Colorado Investment Adviser Faces Fraud Charges

The SEC has charged a Colorado-based investment adviser with fraud and breach of fiduciary duty in connection with the adviser’s allegedly unsuitable recommendations and inadequate disclosures to clients who invested in certain hedge funds operated and managed by the adviser (In re Greenberg, SEC, Admin. File No. 3-14033, 9/7/10).

Neal Greenberg, the CEO of Tactical Allocation Services, LLP, on behalf of his firm recommended to the firm’s clients an investment in its hedge funds based upon Mr. Greenberg’s assertion such investments were suitable for conservative and older investors. The funds attracted about $174 million in investments from about 100 clients. Instead of a conservative investment, the funds utilized leverage while investing in non-diversified securities. The funds suffered heavy losses in 2008 and refused to make redemptions for their investors.

The written disclosure documents for the funds refuted Mr. Greenberg’s oral statements to clients about the use of leverage and diversification of investments. In addition, Mr. Greenberg is charged that his firm failed to have in place adequate compliance policies and procedures with respect to client recommendations. Finally, Mr. Greenberg allegedly failed to inform clients that they would be charged performance and incentive fees on the leveraged portion of the investments in the funds.

If the SEC’s charges are proven, Mr. Greenberg could be subject to, among other things, fines and disgorgement.

California Investment Adviser Agrees to Payment of Fine With Respect to Failure to Disclose Conflict of Interest

Valentine Capital Asset Management, a California-based registered investment adviser, agreed to settle an SEC enforcement action by disgorging approximately $400,000 it received in excess commissions, paying a $70,000 penalty, and agreeing to be censured.

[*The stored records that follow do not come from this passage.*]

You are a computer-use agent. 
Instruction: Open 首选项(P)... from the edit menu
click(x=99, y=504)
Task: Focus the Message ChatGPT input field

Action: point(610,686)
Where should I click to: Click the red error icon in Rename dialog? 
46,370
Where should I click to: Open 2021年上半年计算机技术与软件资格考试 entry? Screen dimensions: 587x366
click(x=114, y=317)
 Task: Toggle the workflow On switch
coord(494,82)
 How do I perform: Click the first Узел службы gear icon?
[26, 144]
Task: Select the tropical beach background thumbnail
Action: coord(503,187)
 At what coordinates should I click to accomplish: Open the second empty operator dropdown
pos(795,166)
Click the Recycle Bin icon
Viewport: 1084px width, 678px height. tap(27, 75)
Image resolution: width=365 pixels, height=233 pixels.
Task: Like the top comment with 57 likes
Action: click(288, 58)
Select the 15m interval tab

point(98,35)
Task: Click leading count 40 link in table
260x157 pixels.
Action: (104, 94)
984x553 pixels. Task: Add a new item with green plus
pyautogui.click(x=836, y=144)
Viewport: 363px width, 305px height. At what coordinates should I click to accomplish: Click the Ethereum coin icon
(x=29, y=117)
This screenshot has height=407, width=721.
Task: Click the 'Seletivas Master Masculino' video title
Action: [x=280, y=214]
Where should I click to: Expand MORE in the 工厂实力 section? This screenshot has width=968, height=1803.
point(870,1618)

According to the SEC complaint, the adviser recommended to its clients that they switch from one of its principal funds to another principal fund without disclosing to the clients that by switching funds, they would pay commissions, although most had already paid the full extent of commissions in connection with the fund in which they had initially invested. The failure to disclose this information was material according to the SEC, and constituted a violation of the anti-fraud provisions under the Investment Advisers Act of 1940 and a breach of the investment adviser’s fiduciary duties to its clients.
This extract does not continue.